[Task instructions] Quote the entries below from the line with "Expand the 仓库设置 sidebar section" through the line with "Given: Toggle Generate", both ends included, and only those lines.

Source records
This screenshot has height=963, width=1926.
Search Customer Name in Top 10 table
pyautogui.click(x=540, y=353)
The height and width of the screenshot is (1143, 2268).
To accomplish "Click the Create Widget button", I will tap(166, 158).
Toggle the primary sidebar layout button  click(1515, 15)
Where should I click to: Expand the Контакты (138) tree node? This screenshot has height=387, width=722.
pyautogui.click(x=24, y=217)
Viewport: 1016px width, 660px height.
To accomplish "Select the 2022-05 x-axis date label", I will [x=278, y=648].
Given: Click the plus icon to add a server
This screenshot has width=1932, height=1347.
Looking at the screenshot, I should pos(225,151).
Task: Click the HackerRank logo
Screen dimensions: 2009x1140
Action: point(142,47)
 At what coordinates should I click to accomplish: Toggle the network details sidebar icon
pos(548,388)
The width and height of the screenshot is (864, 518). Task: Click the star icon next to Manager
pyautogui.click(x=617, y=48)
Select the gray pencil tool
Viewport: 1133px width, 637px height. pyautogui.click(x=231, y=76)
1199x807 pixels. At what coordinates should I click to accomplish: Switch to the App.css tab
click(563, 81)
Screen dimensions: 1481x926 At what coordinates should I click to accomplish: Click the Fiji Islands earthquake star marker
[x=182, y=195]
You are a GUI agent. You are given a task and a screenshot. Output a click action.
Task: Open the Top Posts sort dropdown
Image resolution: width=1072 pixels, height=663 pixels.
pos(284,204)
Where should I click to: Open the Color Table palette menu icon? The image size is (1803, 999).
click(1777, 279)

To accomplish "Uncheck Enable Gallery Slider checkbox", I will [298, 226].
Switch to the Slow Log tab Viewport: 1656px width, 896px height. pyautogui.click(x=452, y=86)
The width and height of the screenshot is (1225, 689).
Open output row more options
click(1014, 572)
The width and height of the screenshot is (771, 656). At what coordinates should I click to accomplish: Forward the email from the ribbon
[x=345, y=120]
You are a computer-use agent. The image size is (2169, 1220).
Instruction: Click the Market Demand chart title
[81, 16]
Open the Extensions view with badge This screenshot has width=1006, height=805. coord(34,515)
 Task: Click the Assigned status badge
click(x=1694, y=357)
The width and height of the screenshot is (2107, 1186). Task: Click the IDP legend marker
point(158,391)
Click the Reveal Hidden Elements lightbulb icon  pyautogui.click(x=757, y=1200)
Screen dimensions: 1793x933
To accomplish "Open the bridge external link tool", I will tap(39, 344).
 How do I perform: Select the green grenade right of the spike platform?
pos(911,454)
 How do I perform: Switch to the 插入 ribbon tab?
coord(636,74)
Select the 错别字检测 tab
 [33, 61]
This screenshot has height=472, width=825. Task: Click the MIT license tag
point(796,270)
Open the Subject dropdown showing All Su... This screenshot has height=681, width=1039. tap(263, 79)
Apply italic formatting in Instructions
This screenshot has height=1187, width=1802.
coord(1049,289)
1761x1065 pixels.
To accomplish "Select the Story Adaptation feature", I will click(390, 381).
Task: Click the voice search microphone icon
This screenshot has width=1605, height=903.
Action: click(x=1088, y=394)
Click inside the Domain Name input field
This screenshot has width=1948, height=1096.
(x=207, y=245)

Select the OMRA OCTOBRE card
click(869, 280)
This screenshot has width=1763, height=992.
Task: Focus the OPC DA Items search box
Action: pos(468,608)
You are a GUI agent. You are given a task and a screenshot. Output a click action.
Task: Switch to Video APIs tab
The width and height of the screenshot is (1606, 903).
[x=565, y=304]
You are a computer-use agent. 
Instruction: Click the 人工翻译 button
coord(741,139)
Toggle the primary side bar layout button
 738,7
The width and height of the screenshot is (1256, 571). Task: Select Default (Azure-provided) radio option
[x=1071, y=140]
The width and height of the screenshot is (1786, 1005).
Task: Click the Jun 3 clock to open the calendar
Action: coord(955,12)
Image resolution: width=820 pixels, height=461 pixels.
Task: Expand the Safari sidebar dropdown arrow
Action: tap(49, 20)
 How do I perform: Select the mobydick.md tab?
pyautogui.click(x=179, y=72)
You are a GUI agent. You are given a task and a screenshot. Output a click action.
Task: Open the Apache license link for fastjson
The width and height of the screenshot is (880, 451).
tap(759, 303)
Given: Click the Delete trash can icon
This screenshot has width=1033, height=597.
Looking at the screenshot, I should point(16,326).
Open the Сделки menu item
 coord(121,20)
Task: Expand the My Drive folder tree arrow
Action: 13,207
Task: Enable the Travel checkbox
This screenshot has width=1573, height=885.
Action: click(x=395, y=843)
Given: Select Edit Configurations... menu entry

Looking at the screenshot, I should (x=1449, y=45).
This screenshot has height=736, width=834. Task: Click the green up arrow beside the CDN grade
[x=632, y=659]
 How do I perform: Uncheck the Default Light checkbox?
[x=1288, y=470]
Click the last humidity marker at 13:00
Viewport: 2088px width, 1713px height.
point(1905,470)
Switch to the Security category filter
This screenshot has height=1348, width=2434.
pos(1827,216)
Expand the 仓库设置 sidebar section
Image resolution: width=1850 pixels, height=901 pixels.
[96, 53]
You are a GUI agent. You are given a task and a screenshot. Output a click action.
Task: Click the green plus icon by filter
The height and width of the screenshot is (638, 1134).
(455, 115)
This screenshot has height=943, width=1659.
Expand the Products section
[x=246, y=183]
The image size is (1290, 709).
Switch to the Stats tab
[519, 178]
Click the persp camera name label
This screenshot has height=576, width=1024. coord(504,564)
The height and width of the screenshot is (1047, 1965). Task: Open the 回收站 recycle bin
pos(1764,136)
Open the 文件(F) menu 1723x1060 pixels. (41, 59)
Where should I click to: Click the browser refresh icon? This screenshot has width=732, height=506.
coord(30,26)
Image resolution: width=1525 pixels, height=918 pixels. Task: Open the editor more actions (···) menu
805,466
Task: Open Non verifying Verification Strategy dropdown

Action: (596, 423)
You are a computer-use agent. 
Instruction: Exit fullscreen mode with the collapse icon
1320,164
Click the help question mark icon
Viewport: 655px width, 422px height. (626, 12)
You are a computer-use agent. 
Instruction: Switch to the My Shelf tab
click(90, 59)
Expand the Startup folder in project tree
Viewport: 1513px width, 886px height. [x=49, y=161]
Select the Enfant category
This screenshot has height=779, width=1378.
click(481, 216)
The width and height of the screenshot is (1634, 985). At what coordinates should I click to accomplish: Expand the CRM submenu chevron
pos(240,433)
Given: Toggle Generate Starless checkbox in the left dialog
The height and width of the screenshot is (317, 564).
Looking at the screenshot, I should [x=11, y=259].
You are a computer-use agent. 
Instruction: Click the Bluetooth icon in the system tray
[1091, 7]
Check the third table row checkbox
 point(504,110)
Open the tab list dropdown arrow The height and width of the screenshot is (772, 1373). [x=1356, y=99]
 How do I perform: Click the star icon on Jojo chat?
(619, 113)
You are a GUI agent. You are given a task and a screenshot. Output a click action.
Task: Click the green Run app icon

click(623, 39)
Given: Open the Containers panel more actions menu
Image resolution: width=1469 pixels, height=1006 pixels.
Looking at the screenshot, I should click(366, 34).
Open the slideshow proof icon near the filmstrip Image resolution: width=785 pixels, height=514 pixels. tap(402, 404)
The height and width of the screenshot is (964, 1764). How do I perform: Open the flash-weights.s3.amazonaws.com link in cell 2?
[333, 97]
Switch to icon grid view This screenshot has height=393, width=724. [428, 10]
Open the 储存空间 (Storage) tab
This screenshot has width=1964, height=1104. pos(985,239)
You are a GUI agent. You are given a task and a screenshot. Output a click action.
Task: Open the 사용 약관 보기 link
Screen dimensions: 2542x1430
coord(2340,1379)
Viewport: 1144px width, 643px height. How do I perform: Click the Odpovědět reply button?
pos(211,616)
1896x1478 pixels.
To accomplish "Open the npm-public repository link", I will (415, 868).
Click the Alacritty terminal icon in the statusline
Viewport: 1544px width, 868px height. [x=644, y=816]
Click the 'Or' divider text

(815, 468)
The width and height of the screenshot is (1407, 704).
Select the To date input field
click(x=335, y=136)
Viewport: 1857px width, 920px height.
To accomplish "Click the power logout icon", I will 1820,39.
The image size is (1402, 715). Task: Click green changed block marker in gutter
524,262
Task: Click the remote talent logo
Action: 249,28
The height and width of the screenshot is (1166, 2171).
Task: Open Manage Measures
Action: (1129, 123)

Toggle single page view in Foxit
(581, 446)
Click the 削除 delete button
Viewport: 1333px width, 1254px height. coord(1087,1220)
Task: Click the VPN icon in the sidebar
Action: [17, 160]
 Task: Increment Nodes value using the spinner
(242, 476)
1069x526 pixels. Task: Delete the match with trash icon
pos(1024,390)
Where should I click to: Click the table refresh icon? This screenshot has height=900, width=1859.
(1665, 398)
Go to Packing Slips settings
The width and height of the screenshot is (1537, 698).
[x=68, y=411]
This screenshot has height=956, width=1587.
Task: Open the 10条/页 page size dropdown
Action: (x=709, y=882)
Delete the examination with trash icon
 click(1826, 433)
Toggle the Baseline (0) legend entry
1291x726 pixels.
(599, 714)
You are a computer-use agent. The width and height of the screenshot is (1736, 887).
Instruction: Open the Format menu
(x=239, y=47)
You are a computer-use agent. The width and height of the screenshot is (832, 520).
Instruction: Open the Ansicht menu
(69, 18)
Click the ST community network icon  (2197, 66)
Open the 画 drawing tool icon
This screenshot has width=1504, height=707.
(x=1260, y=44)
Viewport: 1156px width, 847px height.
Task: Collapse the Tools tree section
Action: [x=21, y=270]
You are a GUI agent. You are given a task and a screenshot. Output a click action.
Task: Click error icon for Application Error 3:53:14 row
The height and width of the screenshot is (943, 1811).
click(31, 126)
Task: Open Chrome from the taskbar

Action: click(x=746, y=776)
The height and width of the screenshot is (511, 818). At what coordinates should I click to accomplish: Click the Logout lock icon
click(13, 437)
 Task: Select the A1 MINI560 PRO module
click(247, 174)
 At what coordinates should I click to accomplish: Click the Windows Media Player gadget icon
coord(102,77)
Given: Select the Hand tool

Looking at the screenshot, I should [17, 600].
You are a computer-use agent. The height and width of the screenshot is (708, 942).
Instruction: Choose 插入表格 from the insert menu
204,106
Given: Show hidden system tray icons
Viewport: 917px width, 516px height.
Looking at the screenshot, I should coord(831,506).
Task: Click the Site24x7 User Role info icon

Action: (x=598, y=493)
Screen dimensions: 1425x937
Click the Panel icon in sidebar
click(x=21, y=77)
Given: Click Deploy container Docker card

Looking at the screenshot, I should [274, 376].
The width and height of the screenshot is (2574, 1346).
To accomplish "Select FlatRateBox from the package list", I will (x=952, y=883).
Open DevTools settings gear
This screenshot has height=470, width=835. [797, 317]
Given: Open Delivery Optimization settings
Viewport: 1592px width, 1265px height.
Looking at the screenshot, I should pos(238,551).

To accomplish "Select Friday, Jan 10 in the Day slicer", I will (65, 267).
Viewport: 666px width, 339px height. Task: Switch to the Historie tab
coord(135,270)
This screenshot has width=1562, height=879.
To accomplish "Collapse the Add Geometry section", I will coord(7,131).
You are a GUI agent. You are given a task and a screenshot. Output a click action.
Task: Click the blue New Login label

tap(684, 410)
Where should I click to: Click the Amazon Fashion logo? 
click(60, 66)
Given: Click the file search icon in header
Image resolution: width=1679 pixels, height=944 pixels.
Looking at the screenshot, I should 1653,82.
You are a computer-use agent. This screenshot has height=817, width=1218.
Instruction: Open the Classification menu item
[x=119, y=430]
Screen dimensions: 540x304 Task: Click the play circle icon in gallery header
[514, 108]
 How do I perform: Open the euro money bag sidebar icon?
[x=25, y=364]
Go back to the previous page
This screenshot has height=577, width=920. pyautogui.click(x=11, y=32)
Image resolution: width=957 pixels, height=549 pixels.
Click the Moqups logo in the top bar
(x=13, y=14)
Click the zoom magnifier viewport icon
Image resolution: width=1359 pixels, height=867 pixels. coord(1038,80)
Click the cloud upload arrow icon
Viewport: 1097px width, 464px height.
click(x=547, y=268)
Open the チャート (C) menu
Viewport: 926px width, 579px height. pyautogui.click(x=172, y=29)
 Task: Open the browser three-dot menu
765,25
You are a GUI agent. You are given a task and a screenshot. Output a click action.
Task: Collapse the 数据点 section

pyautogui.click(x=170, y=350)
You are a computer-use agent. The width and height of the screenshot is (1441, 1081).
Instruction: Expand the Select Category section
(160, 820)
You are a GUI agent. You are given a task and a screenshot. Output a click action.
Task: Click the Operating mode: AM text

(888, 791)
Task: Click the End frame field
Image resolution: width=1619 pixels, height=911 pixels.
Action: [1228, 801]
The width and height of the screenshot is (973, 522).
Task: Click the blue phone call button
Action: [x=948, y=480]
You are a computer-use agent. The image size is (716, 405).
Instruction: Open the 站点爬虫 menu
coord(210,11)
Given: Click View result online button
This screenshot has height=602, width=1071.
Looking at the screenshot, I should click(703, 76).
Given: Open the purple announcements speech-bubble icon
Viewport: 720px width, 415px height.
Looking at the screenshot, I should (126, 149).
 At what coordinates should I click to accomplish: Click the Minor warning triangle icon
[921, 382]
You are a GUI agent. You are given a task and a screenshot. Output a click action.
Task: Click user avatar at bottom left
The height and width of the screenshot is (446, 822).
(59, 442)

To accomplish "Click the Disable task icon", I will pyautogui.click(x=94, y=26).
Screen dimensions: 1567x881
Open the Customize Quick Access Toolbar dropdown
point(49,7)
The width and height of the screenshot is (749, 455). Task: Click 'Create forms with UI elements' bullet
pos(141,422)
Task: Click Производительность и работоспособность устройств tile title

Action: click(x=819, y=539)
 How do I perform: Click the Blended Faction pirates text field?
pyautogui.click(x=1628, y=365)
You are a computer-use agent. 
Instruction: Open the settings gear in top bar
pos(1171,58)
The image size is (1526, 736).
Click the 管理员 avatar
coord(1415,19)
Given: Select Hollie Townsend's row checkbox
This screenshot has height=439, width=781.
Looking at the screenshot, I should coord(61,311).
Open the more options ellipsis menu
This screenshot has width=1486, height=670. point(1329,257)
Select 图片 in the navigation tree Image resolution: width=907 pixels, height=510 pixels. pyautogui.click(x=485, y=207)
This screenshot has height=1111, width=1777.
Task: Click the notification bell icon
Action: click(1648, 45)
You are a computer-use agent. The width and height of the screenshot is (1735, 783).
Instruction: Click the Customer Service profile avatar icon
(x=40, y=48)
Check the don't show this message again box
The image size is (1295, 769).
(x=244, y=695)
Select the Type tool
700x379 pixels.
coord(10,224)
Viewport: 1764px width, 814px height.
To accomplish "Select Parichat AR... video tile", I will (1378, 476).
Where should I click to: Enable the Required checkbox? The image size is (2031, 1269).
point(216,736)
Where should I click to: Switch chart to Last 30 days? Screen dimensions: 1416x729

[Answer section]
Expand the 仓库设置 sidebar section
Image resolution: width=1850 pixels, height=901 pixels.
[96, 53]
You are a GUI agent. You are given a task and a screenshot. Output a click action.
Task: Click the green plus icon by filter
The height and width of the screenshot is (638, 1134).
(455, 115)
This screenshot has height=943, width=1659.
Expand the Products section
[x=246, y=183]
The image size is (1290, 709).
Switch to the Stats tab
[519, 178]
Click the persp camera name label
This screenshot has height=576, width=1024. coord(504,564)
The height and width of the screenshot is (1047, 1965). Task: Open the 回收站 recycle bin
pos(1764,136)
Open the 文件(F) menu 1723x1060 pixels. (41, 59)
Where should I click to: Click the browser refresh icon? This screenshot has width=732, height=506.
coord(30,26)
Image resolution: width=1525 pixels, height=918 pixels. Task: Open the editor more actions (···) menu
805,466
Task: Open Non verifying Verification Strategy dropdown

Action: (596, 423)
You are a computer-use agent. 
Instruction: Exit fullscreen mode with the collapse icon
1320,164
Click the help question mark icon
Viewport: 655px width, 422px height. (626, 12)
You are a computer-use agent. 
Instruction: Switch to the My Shelf tab
click(90, 59)
Expand the Startup folder in project tree
Viewport: 1513px width, 886px height. [x=49, y=161]
Select the Enfant category
This screenshot has height=779, width=1378.
click(481, 216)
The width and height of the screenshot is (1634, 985). At what coordinates should I click to accomplish: Expand the CRM submenu chevron
pos(240,433)
Given: Toggle Generate Starless checkbox in the left dialog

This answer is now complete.